Good morning! Here’s what you need to know on Friday.
Every single sector of the British economy is now doing better than expected and has defied the forecasts of economists in December, according to the latest services PMI data from IHS Markit on Thursday. It completes a trilogy of much better than expected post-Brexit economic figures released this week, following strong growth in the manufacturing and construction sectors. The services sector — which includes everything from banking to waitressing — drew a reading of 56.2 in the month, that’s compared with a 55.1 reading in December, and ahead of the flash estimate of 54.7.
Researchers at the University of Cambridge’s Centre for Business Research say the Treasury’s pre-referendum forecasts of the economic impact of Brexit were “pessimistic rather than realistic.” Graham Gudgin and Ken Coutts of the University of Cambridge and Neil Gibson from the Ulster University Economic Policy Centre write in a recent paper that the Treasury’s analysis is “found wanting” and has “little basis in reality.”
The Bank of England’s chief economist warned of a crisis in economics after Britain’s vote to leave the European Union. “It’s a fair cop to say that the profession is to some degree in crisis,” Haldane said in a speech on Thursday, citing the fact that there were shortcomings in the BoE’s pre-Brexit predictions, saying that “the data has surprised to the upside.”
The price of bitcoin crashed on Thursday. The cryptocurrency saw its value fall more than 20% at one point on the day, before staging something of a comeback and ending trade around 13% lower. Earlier this week, on its first trading day of the new year, bitcoin crossed above the $1,000 mark for the first time since 2013, but it has now tumbled below that level.

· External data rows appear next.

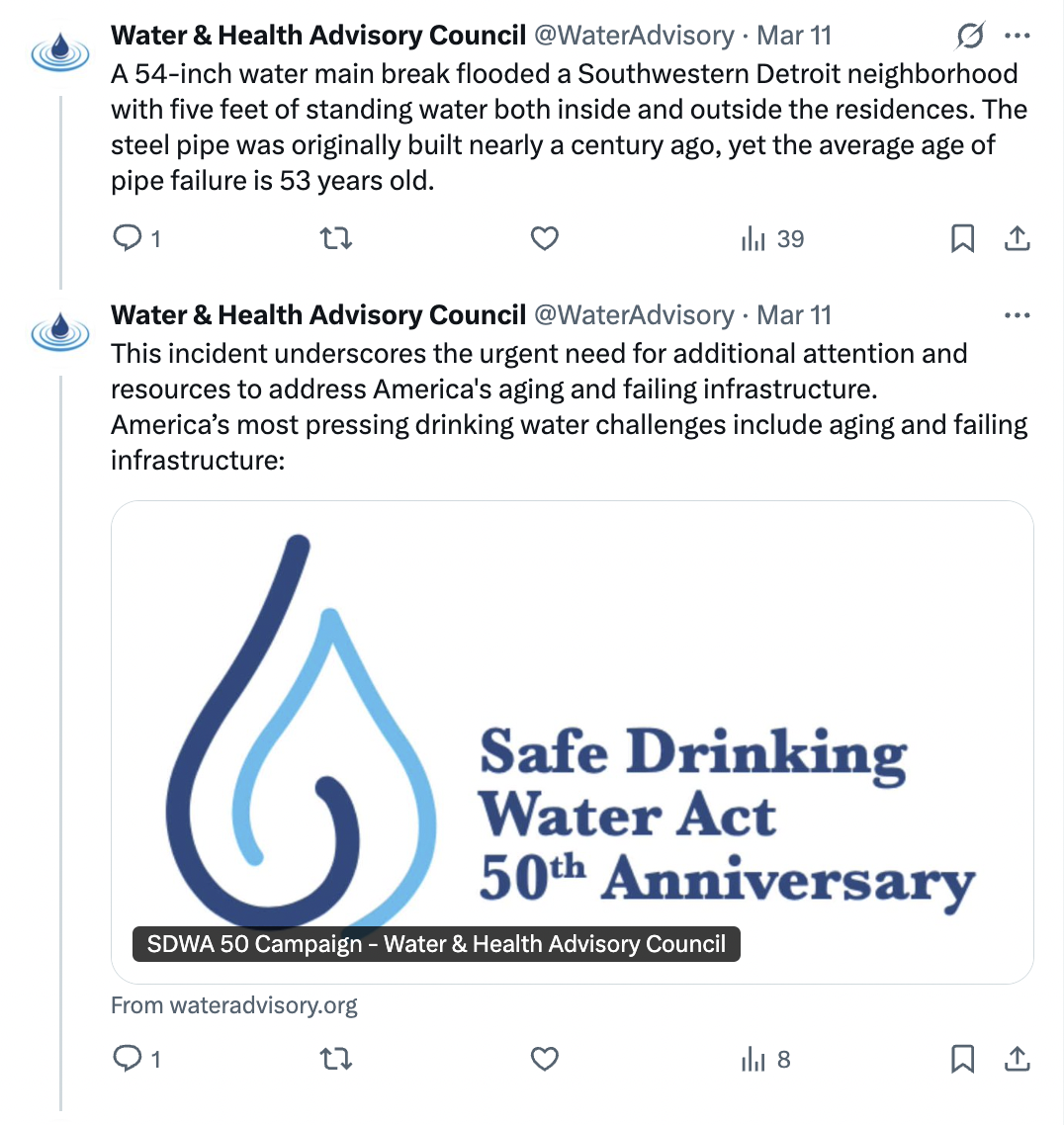Viewport: 1064px width, 1125px height.
Task: Reply to the aging infrastructure tweet
Action: point(136,1059)
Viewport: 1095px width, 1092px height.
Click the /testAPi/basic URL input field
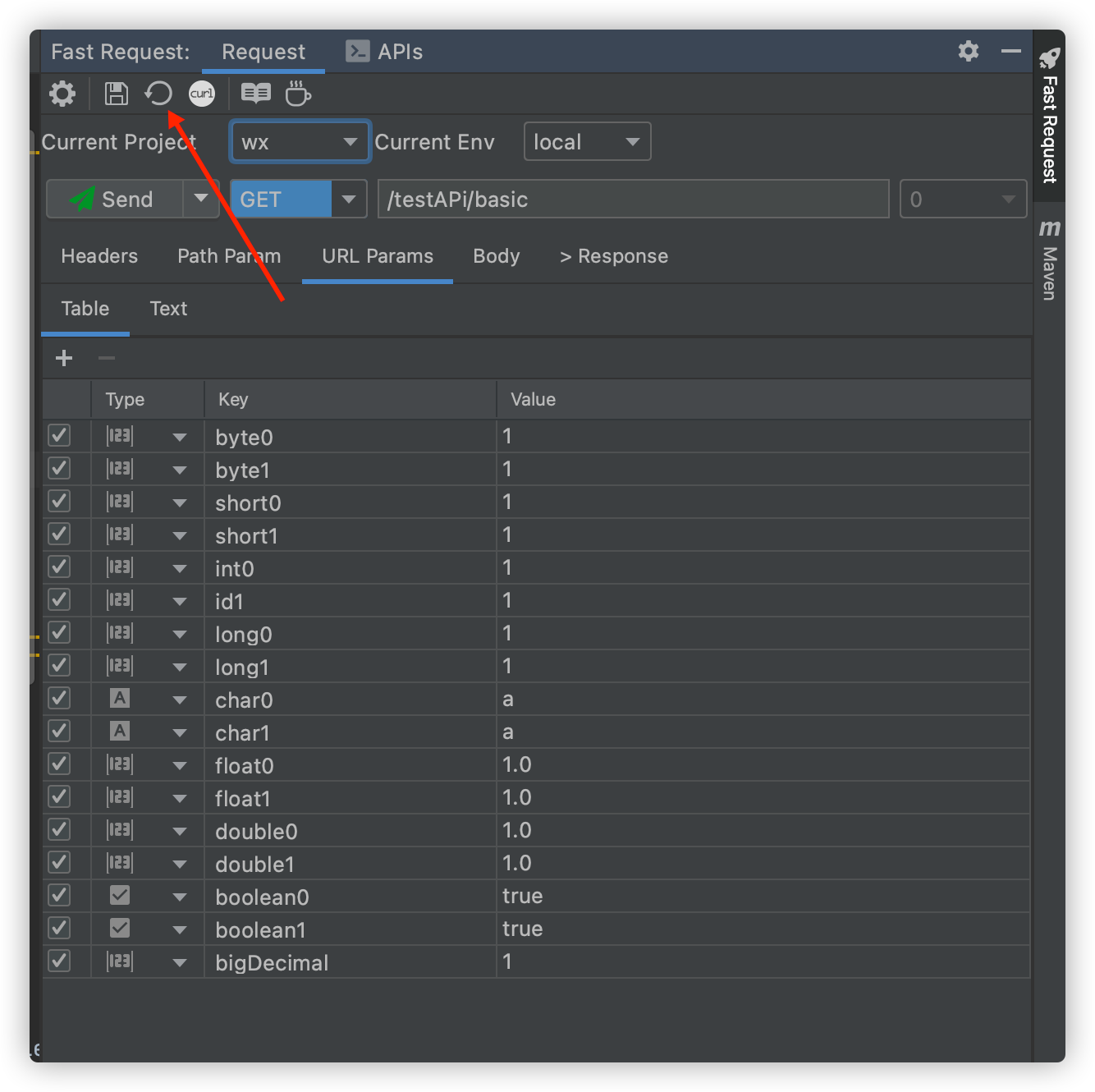coord(632,200)
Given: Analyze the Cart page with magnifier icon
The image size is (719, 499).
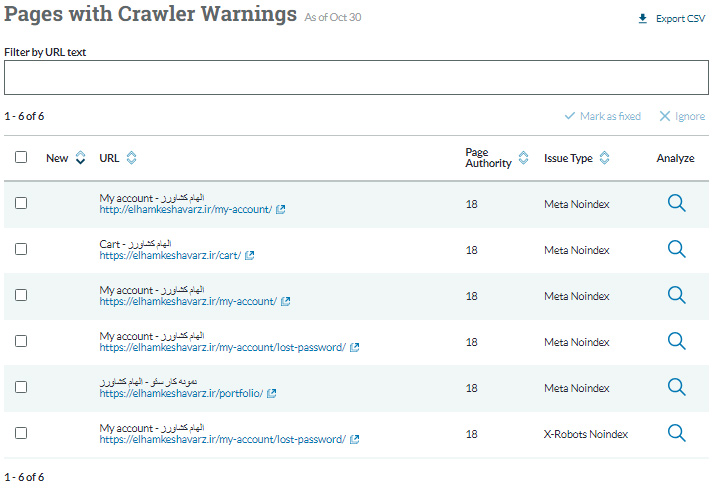Looking at the screenshot, I should 676,249.
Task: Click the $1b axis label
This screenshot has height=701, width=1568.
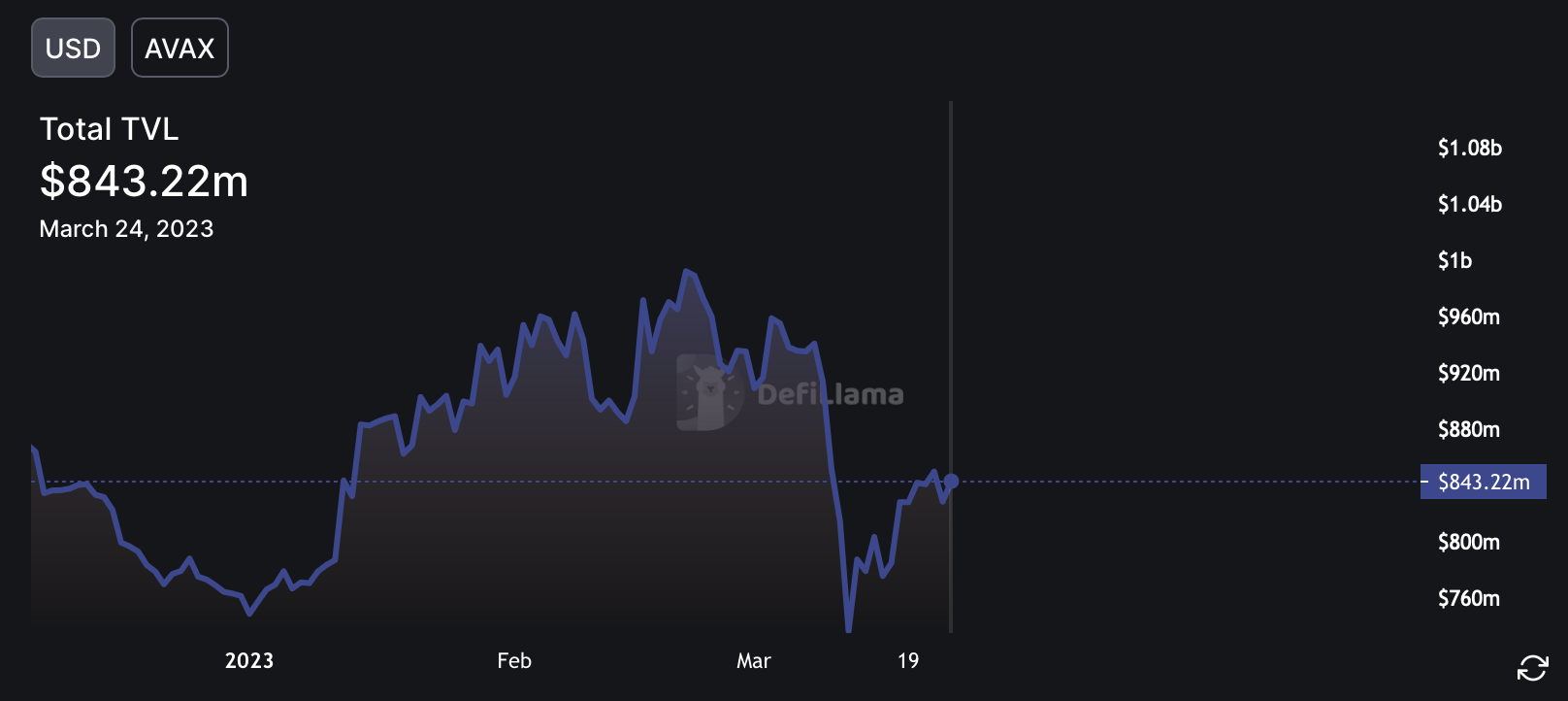Action: click(x=1455, y=260)
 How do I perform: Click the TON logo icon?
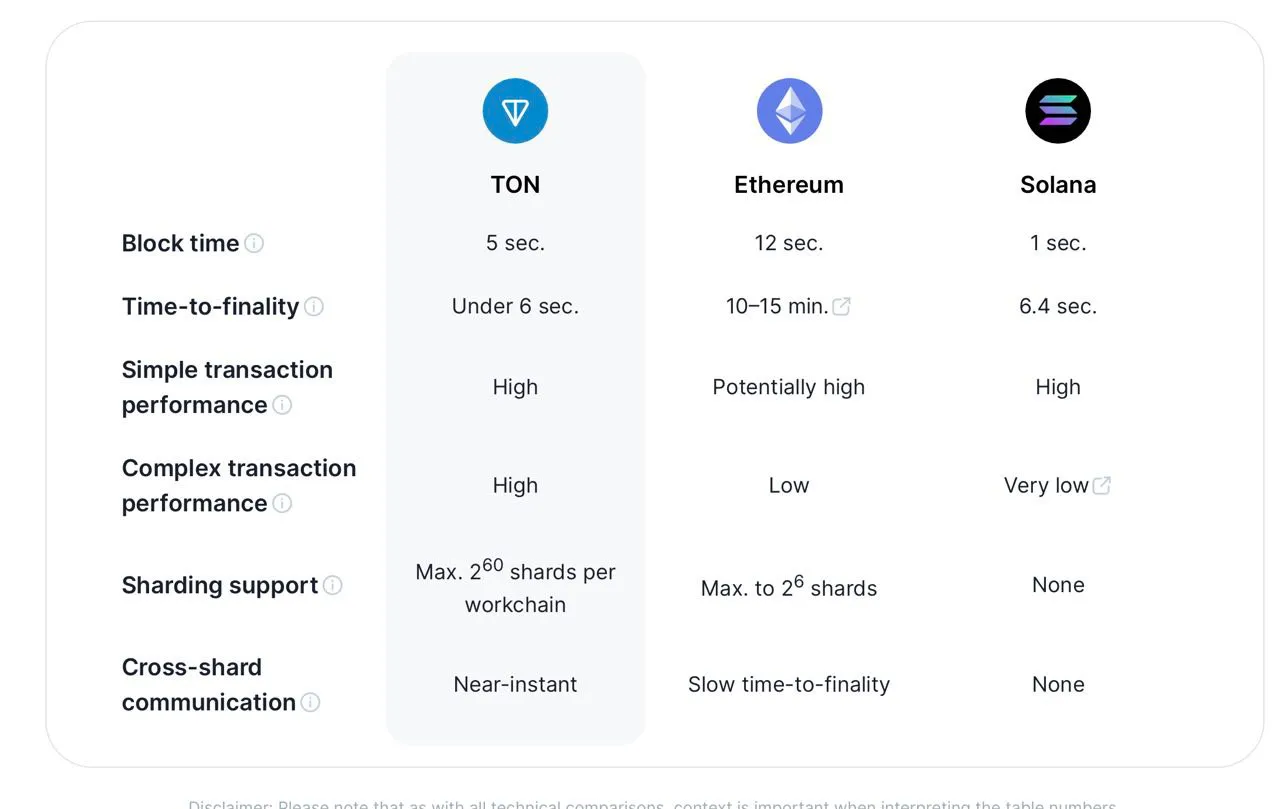pos(515,111)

The appointment of Sir Tim Barrow as the UK’s new ambassador to the EU was “vigorously opposed” by a senior figure within the Department for Exiting the EU. According to the Financial Times, which cites several officials close to the process, Olly Robbins, Dexeu’s permanent secretary “attempted a land grab following the resignation of Sir Ivan Rogers from the Brussels post this week.”
Sales surged for global automakers in China in 2016. That rise came as consumers rushed to buy cars to make the most of a tax incentive, with Honda seeing a particularly brisk pace of business ahead of Ford and Toyota. Toyota has traditionally led Honda in China — the world’s largest auto market — but last year Honda sped past with a year-on-year sales growth of 24% to 1.25 million vehicles, helped by a steady stream of fresh models particularly in the hot sport-utility vehicle segment.
Shares in Toyota briefly plunged after President-elect Trump took aim at the Japanese carmaker. Trump tweeted his displeasure at Toyota on Thursday, threatening to impose taxes on the company if it produced its Corolla model in Mexico. “Toyota Motor said will build a new plant in Baja, Mexico, to build Corolla cars for US. NO WAY!” the president-elect tweeted. “Build plant in US or pay big border tax.”
Mother nature may delay the release of the December US non-farm payrolls report, due Friday morning in America. According to Bloomberg, forecasts for snow in the Washington, D.C. area raise the possibility of a delayed opening for government agencies, potentially impacting the release of payrolls and trade data scheduled for 8.30am ET (1.30 p.m. GMT).
Regardless of any delay to the release, U.S. employers likely maintained a solid pace of hiring in December while raising wages. That puts the economy on a path to stronger growth and further interest rate increases from the Federal Reserve this year. Nonfarm payrolls probably increased by 178,000 jobs last month after a similar rise in November, according to a Reuters survey of economists. The unemployment rate is forecast ticking up to 4.7 per cent from a nine-year low of 4.6 per cent in November.
The incoming Trump administration may seek help from Congress to pay for a wall along the US-Mexico border, according to Republican lawmakers cited by Politico and CNN on Thursday. Such a move would break Trump’s pledge that Mexico would pay for the wall, which was central to the president-elect’s campaign.